Ce livre, je l’ai savouré, véritablement. J’ai pris mon temps comme rarement, j’ai parcouru les pages en me laissant envahir par la poésie des mots de Dea Liane. Que ce récit est touchant ! Il est d’une beauté rare, un hommage à celle qui fut pendant plus de treize ans le pilier d’une famille, consacrant sa vie à élever les enfants des autres, nécessaire au bon fonctionnement de la mécanique domestique, le personnage central d’un monde qui aurait été bien fade sans elle. Georgette, la femme de l’ombre, presque invisible, sorte d’auxiliaire de vie, accompagnant jour et nuit dans un dévouement absolu.

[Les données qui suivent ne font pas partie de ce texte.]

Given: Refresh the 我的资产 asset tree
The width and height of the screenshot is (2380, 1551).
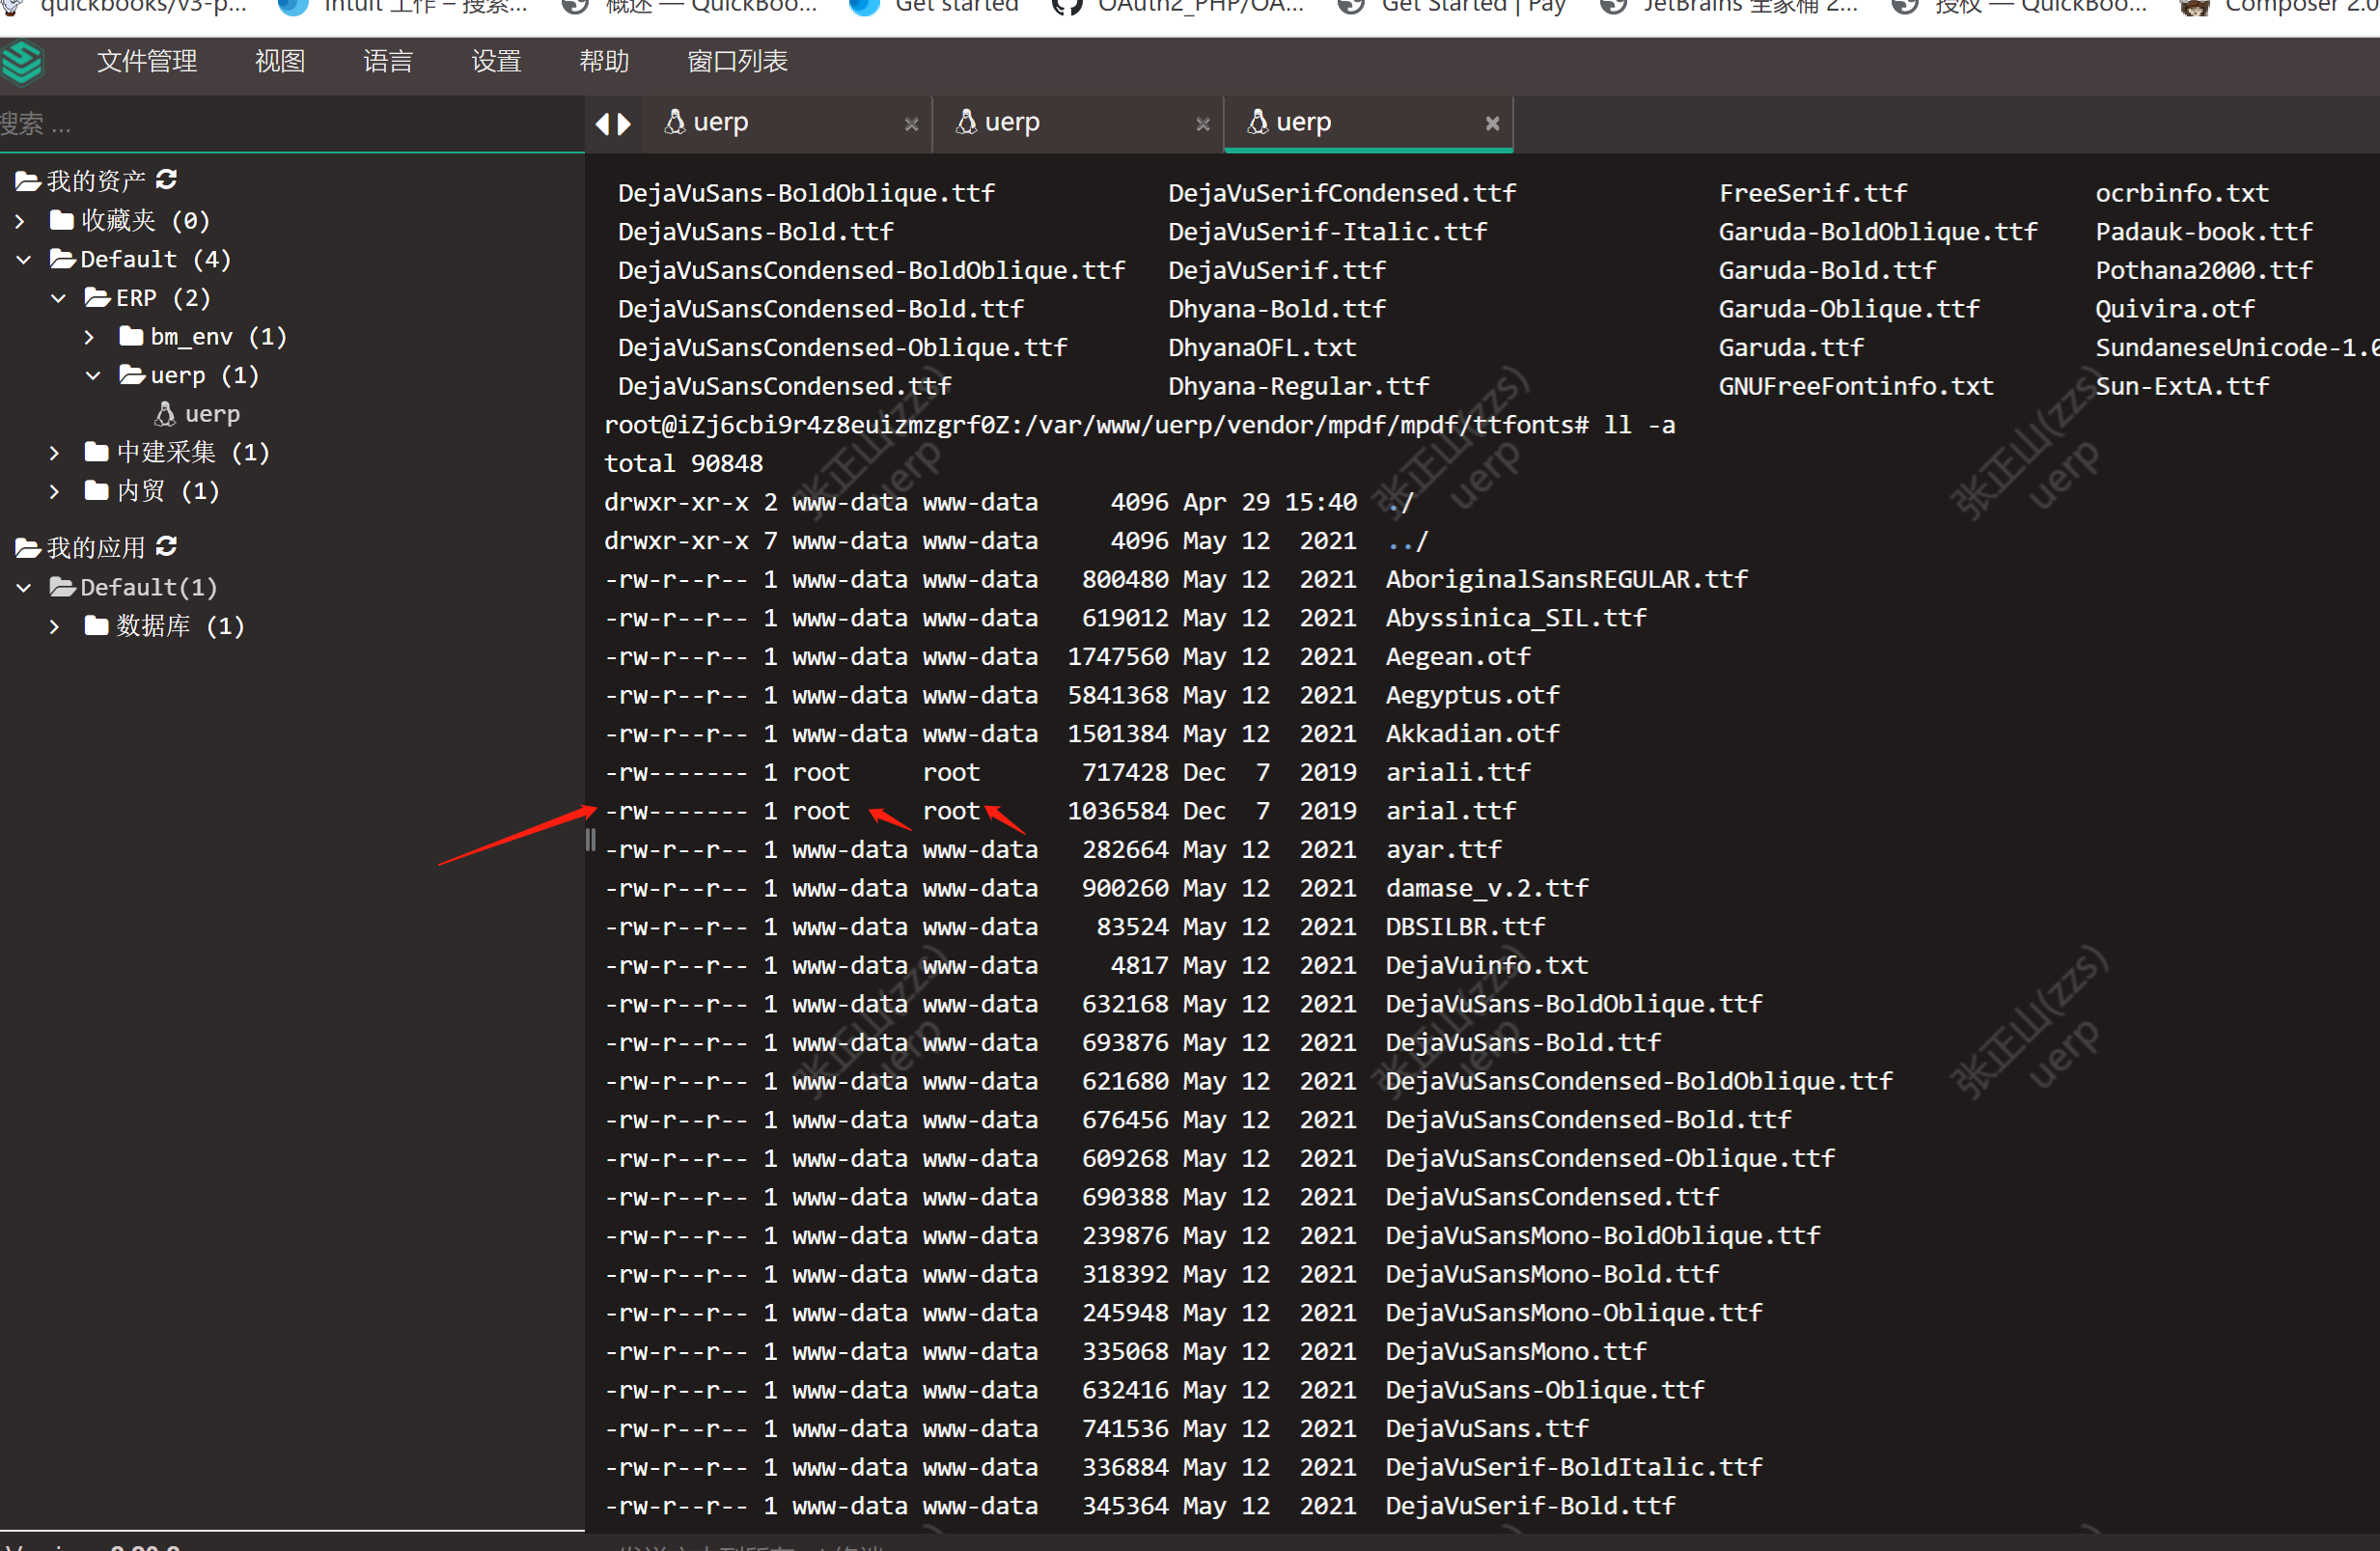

L’année de ses 13 ans, Dea Liane voit Georgette disparaître de sa vie du jour au lendemain. De cette tristesse qu’elle n’a pu ou su exprimer ce jour-là, de ce rang qu’il a fallu tenir, meurtrie dans sa chair de cette disparition imposée, l’autrice a choisi au travers de ce récit de déplacer le focus sur cette femme et de la faire sortir de l’ombre imposée. Grâce aux films super 8 que tournait sa mère, elle raconte comment à chaque étape de sa vie Georgette a été là. À travers les images, l’auteur scrute, se souvient. Elle comprend avec le regard décentré des années écoulées ce qui s’est joué dans ce parcours de vie, dans l’histoire de cette femme exilée, obnubilée peut-être par l’idée de donner à ceux dont elle s’occupait cet amour qui lui avait tant manqué. Pourtant Georgette ne s’est jamais resignée et de cette douleur enfouie, elle a su croire au lien à l’autre et au pouvoir de la tendresse, cordon d’amour entre deux territoires.
26 chapitres comme 26 flash-back pour comprendre la partition de ces vies partagées, nous embarquant avec douceur et poésie dans l’exploration d’une superhéroïne qui n’a cessé de coller à la peau de l’autrice, imprégnant son cœur à tout jamais. Ce livre est un témoignage vibrant de tendresse et de sincérité dans cette nécessité de renouer avec ce personnage fondateur. En faisant de la littérature le lieu permis pour enfin dire, elle rend hommage à l’une des voix essentielles de sa vie.